In 1935 testosterone was crystallized from bull testes. Now there was finally a hormone to inject impotent men. There were no controls and numerous frauds existed. Most aphrodisiacs worked as placebos.

Today alcohol and marijuana are used to treat impotence, but there is no evidence they work. You may drink so much alcohol that you no longer suppress your inhibitions and can act out your normal sexual drive.

As a matter of fact alcohol is an anti-aphrodisiac. On an alcoholic binge, erections are difficult. That is why so many sales of Viagra are sold to men under 40. Cannabis, hashish, and marihuana in small doses lower inhibitions and have also a placebo effect.

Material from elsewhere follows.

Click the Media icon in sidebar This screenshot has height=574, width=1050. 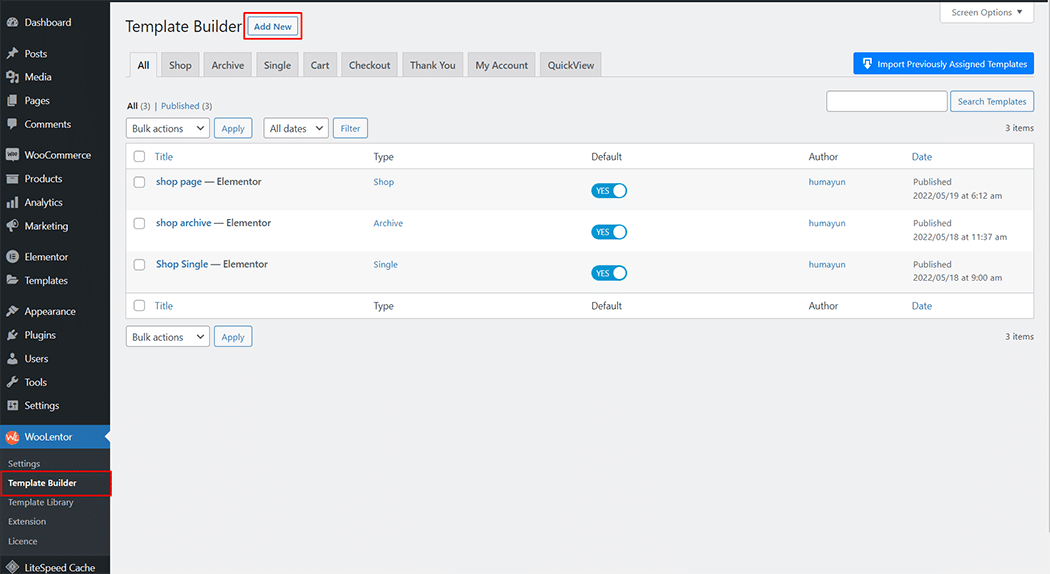click(12, 77)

Other plants were also used to improve virility: Cayenne pepper from South America, black snakeroot resin from Cimicifuga, oleoresin from Cubeb plant in Java, damiana from Mexican Turnera leaves, ergot alkaloid from Claviceps which was injected into the dorsal vein of the penis, bloodroot an extract from the Sanguinaria plant, yohimine from the bark of West Africa’s Corynanthe yohimbe plant, lecithin phospholipids from animal sources, gold chloride, iron arsentate, and zinc phoshide.

Now after several thousand of years of futile trial and error, advance have been made in understanding sexual physiology. We now have drugs that reliably produce sexual stimulation. They however have some side effects.